Von Matthias Meisner

Die Ak­ti­vis­t:in­nen der Gruppe „Claim the Space“ nennen den Ort in Wien „ehemaliger Karlsplatz“, obwohl auf den Straßenschildern noch der alte Name steht. Zum Ende jedes Monats demonstrieren sie hier unweit der Karlskirche gegen Femizide, an dem Platz, der nach Bischof Karl Borromäus benannt ist, jenem Stadtheiligen, der Ende des 16. Jahrhunderts mit seinen Inquisitoren die Verfolgung und auch Verbrennung vermeintlicher Hexen organisierte. „In unseren Augen ein passender Ort, um ihn uns zu nehmen und einen Raum für Trauer, Wut, aber auch Solidarität zu schaffen“, erklären die Ak­ti­vis­t:in­nen der taz.

Es ist ein Protest unter dem Motto: „Nehmt ihr uns eine, antworten wir alle.“ Betroffene von geschlechtsspezifischer Gewalt sollen sich „nicht mehr ohnmächtig fühlen“. Gar von „einem Aufschrei“ ist die Rede. Die Demonstrierenden auf dem Karlsplatz singen das „Canción sin miedo“ (Lied ohne Angst) von Vivir Quintana, zählen jeden Femizid der vergangenen 365 Tage auf und schreiben ihn mit Kreide auf den Boden. Nicht alle finden das gut: Zuweilen unterbricht die Karlskirche mit Glockengeläut und einer „Stadtsegnung“ die Redebeiträge und das kämpferische feministische Gedenken.

Die hohe Zahl von Femiziden – die Ak­ti­vis­t:in­nen gehen von 30 im vergangenen Jahr aus – war im Alpenland lange kaum ein Thema. Ein Tag, und sei es der Weltfrauentag, reicht längst nicht aus, ihm die gebührende Aufmerksamkeit zu verschaffen.

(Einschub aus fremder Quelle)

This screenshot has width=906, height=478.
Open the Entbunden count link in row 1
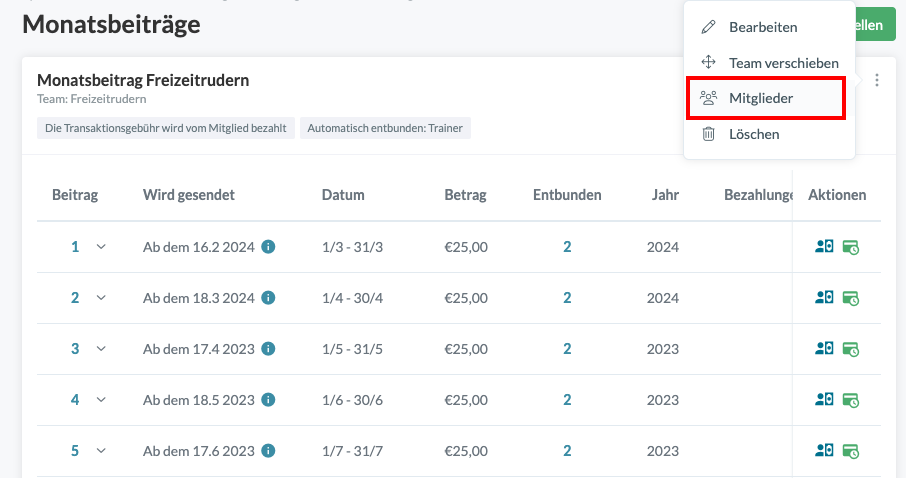pos(567,247)
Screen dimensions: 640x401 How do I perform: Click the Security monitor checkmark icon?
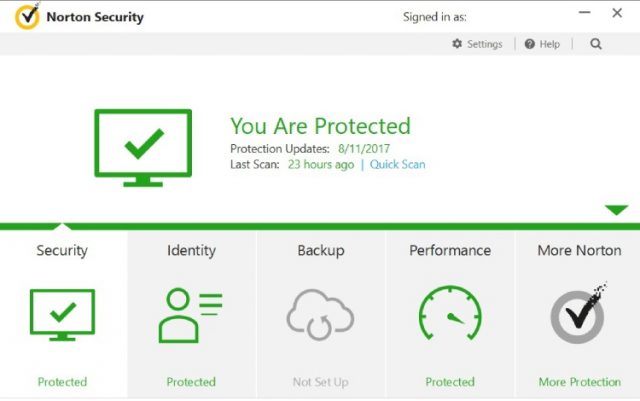[62, 314]
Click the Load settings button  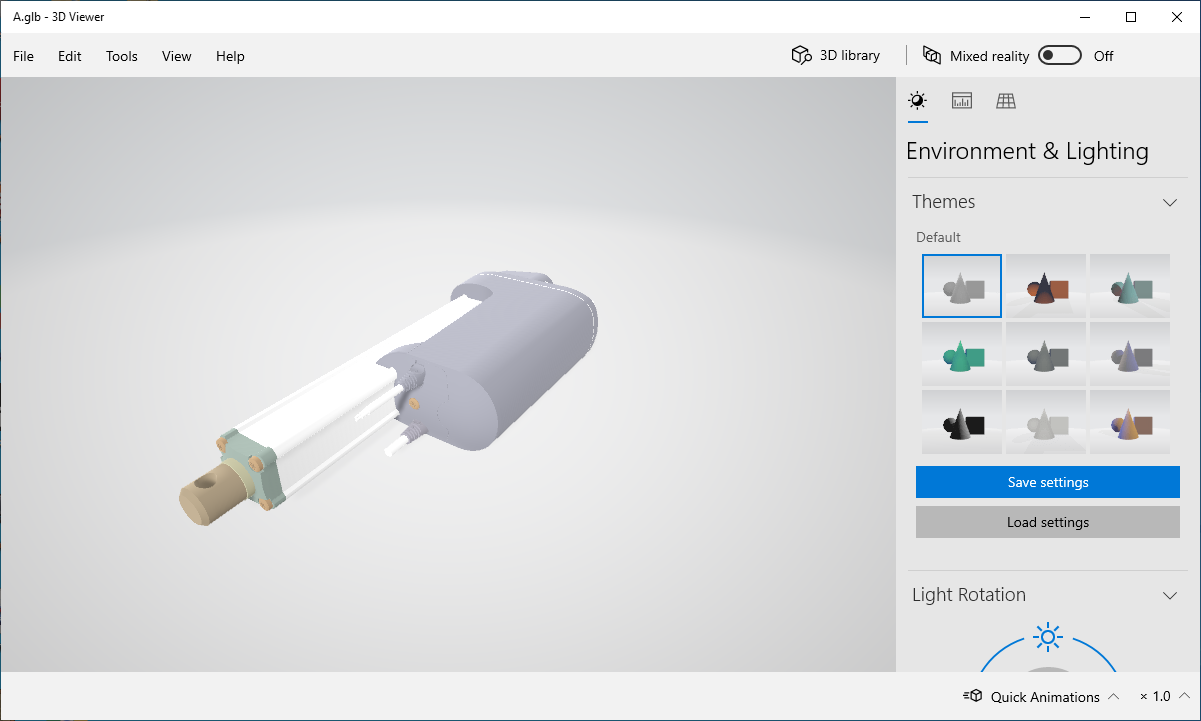[1047, 521]
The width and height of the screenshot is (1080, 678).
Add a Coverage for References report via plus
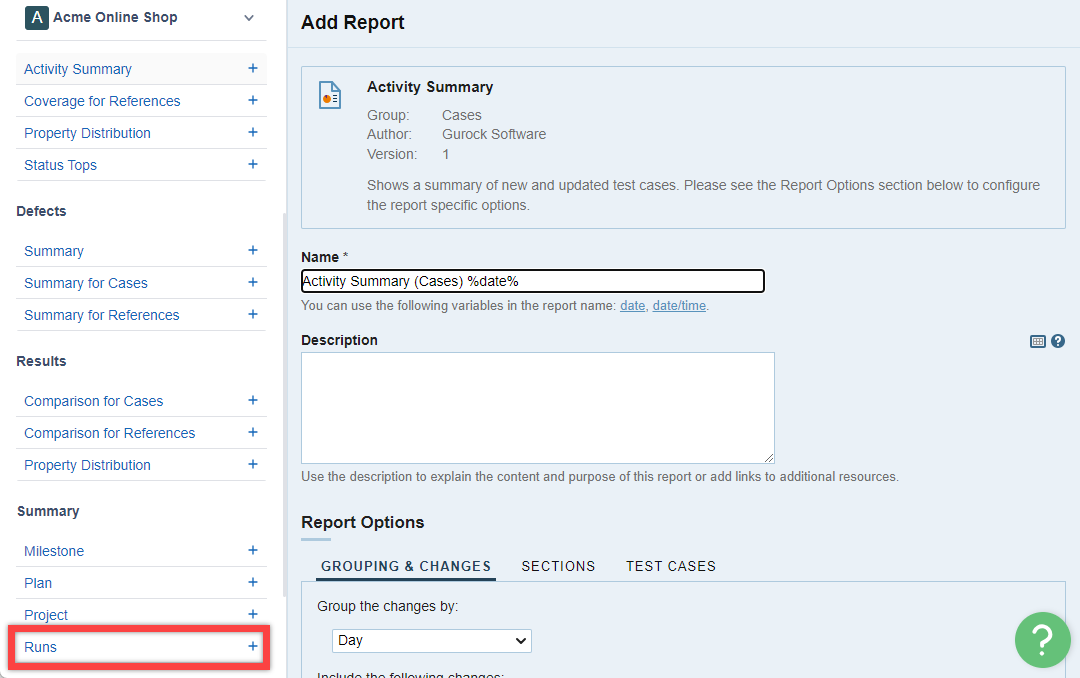click(252, 101)
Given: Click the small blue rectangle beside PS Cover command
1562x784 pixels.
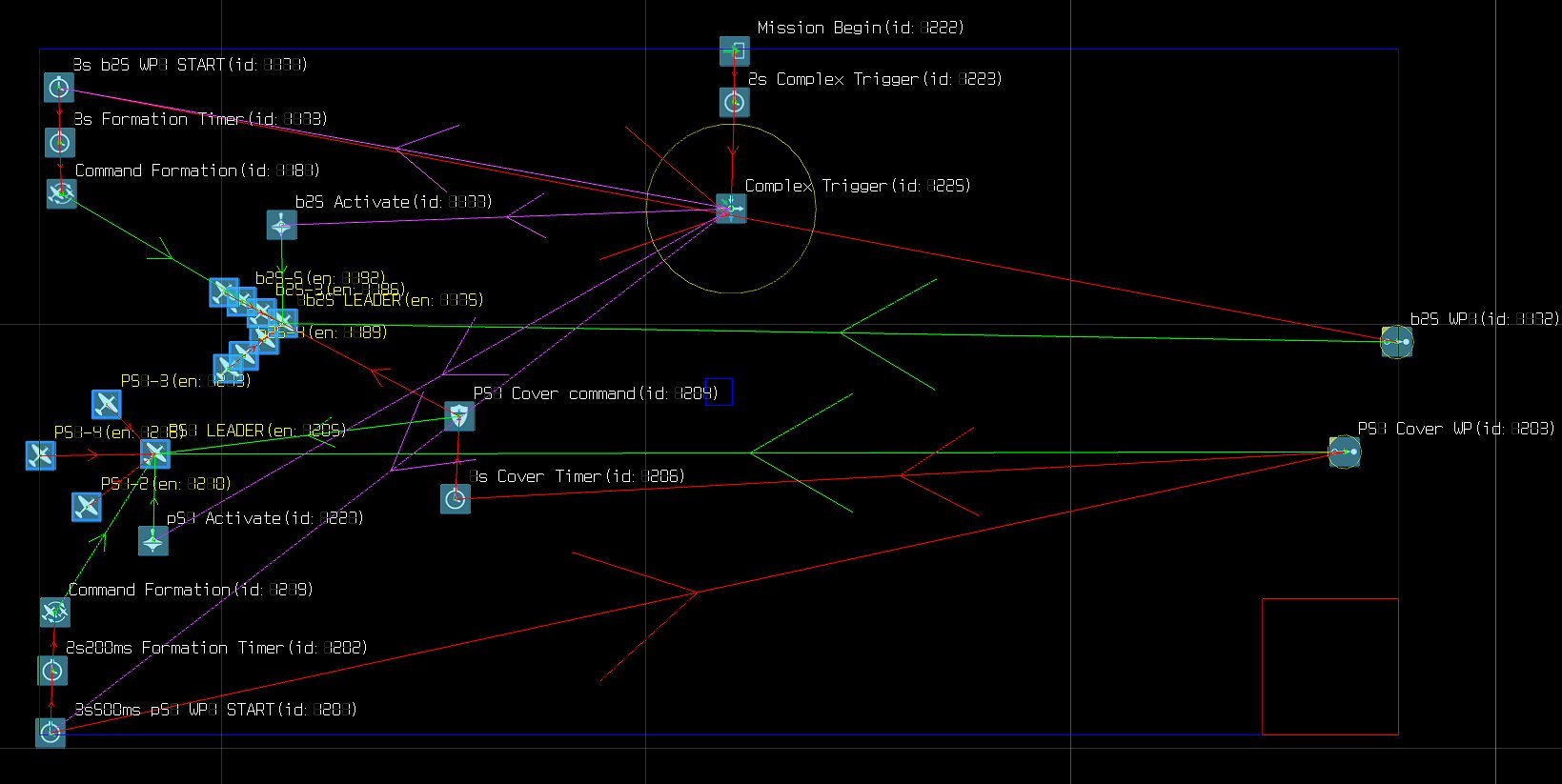Looking at the screenshot, I should [720, 392].
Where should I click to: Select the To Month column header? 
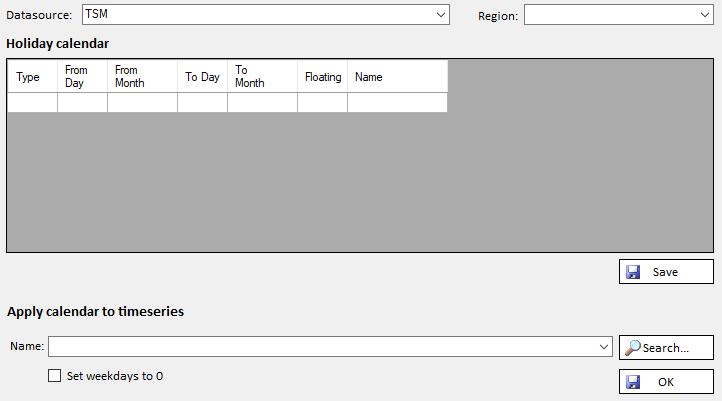click(262, 77)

Und deshalb demonstrierte „Claim the Space“ am Mittwoch in Wien gemeinsam mit anderen Organisatoren mit Parolen wie „Jeder Tag ein 8. März!“, „Gegen Femizide“ und „#NoFlowers“.

Die österreichische Journalistin Yvonne Widler, Autorin des eben erschienenen Buches „Heimat bist du toter Töchter. Warum Männer Frauen ermorden – und wir nicht wegsehen dürfen“ schreibt: „Noch vor zehn Jahren hätte in Wien, in ganz Österreich, wohl kaum jemand gewusst, was ein Femizid überhaupt ist.“ Das ändere sich langsam. Das wiederum liegt auch an einer vorbildlichen Protestkultur, die zum Thema macht, dass in Österreich das Problem im europäischen Vergleich besonders ausgeprägt ist.

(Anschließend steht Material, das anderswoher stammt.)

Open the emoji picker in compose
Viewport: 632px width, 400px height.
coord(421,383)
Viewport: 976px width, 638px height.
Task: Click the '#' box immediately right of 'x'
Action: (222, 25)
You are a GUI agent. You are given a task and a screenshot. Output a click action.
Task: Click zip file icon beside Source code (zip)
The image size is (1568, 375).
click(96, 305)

Über Jahre lag die Zahl getöteter Frauen in Österreich höher als die von Männern. Das ist deswegen bemerkenswert, weil Frauen häufig aus anderen Motiven getötet werden als Männer: Es ist ein mysogynes Töten, als Antrieb gelten Hass, Machtgelüste, Verachtung. Und oft sind die Täter aktuelle oder ehemalige Partner. Die Coronapandemie mit ihren Ausgangsbeschränkungen hatte das Problem zusätzlich verschärft.

Die Ak­ti­vis­t:in­nen auf dem Karlsplatz sprechen von Gewalt gegen „FLINTA*-Personen“ – das Akronym steht für Frauen, Lesben, intersexuelle, nichtbinäre, trans und agender Personen – also für all jene, die aufgrund ihrer Geschlechtsidentität patriarchal diskriminiert werden. Erst kürzlich machten sie einen „Transizid“ publik – die Ermordung der trans Person sei „gänzlich unsichtbar“ gemacht worden, auch weil sie wohnungslos war und keinen österreichischen Pass hatte.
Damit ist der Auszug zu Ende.